Masque blanc sur le visage
Les assistantes sociales de l'éducation nationale interviennent auprès des élèves, des étudiants et du personnel.
Signalement d'enfants en danger auprès de la justice, accompagnement de parents en difficulté financière ou administrative et lutte contre le décrochage scolaire sont autant de missions qu'elles assurent par exemple dans le premier et le second degré.
Sous une banderole "assistantes sociales en colère", elles ont participé à la manifestation prévue à 14h, depius la place Albert 1er à Montpellier. Certaines avaient le visage recouvert d'un masque blanc, signe qu'elles sont "invisibilisées", illustre encore Isabelle Chabbert.
Seule pour 3 000 élèves
En plus d'une revalorisation salariale, les assistantes sociales réclament davantage de moyens alloués à leurs missions. Et ce,"à l'heure où tous les experts parlent de l'accroissement des violences faites aux enfants", "où de plus en plus d'élèves ne mangent pas à leur faim", "où le cyberharcèlement dévaste la population adolescente", énumère la professionnelle du lycée Jean Mermoz de Montpellier.

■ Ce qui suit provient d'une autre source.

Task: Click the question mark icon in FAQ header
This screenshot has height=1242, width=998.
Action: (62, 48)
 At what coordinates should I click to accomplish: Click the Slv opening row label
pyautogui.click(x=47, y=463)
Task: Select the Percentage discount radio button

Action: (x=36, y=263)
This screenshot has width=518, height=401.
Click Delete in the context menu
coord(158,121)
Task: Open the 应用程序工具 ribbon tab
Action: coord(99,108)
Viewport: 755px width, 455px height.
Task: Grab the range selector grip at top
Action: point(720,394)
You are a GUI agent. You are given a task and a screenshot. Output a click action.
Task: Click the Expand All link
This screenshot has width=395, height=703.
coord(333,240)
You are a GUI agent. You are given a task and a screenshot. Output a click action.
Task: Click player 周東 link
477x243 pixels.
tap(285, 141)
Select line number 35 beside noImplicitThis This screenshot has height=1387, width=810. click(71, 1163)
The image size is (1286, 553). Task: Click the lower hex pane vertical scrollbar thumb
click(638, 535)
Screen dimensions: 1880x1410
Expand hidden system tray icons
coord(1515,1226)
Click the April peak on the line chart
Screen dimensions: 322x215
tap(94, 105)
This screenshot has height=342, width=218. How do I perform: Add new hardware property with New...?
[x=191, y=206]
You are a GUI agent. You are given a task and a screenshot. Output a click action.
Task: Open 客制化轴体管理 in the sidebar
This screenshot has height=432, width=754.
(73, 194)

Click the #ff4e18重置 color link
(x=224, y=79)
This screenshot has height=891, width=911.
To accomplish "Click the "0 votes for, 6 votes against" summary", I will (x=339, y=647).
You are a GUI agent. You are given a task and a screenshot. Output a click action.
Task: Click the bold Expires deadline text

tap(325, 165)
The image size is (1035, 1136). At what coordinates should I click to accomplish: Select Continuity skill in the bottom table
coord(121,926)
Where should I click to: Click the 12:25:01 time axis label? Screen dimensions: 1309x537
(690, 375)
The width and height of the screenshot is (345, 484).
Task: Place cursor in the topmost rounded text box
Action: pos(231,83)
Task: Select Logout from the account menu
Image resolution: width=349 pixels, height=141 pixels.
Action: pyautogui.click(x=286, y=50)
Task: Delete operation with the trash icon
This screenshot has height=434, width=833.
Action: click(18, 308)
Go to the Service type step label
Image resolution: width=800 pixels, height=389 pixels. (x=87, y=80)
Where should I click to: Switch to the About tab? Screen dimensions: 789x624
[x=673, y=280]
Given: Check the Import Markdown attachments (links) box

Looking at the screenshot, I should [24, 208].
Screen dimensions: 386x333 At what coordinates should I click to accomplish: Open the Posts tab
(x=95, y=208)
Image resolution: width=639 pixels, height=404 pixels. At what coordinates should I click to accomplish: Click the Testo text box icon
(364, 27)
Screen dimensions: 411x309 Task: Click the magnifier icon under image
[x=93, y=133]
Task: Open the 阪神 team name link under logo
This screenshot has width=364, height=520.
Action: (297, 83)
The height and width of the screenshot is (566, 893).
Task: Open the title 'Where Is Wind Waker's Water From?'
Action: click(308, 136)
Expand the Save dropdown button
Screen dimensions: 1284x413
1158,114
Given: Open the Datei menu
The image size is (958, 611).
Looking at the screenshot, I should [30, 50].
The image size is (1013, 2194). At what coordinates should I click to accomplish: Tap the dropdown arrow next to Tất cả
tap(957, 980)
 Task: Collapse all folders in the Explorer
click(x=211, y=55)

Dans cet établissement, elle est seule en poste pour 3000 élèves. "Je ne fais que du traitement d'urgence", déplore l'assistante sociale, contrainte, par manque de temps, de laisser de côté les pans de ses missions dédiés à la prévention et à "l'accompagnement face aux maux de l'adolescence".
Aucun poste ouvert dans l'Hérault en dix ans
On ne peut pas aller marteler sur tous les plateaux télé que deux enfants par classe subissent des violences sexuelles, que leur parole doit être libérée, sans donner aux établissements les outils humains pour la recueillir.
Isabelle Chabbert, assistante sociale au lycée Jean Mermoz de Montpellier
Toutes les assistances sociales de l'Hérault travaillent au moins dans deux établissements différents. Certains n'ont pas d'assistante sociale attitrée : ils font partie d'un réseau d'urgence dans lesquels les professionnelles interviennent ponctuellement.
Selon Isabelle Chabbert, pour que les missions basiques de son métier puissent être assurées, dix assistantes sociales supplémentaires devraient théoriquement être nommées dans l'Hérault. Mais aucun poste n'a été ouvert dans le département ces dix dernières années.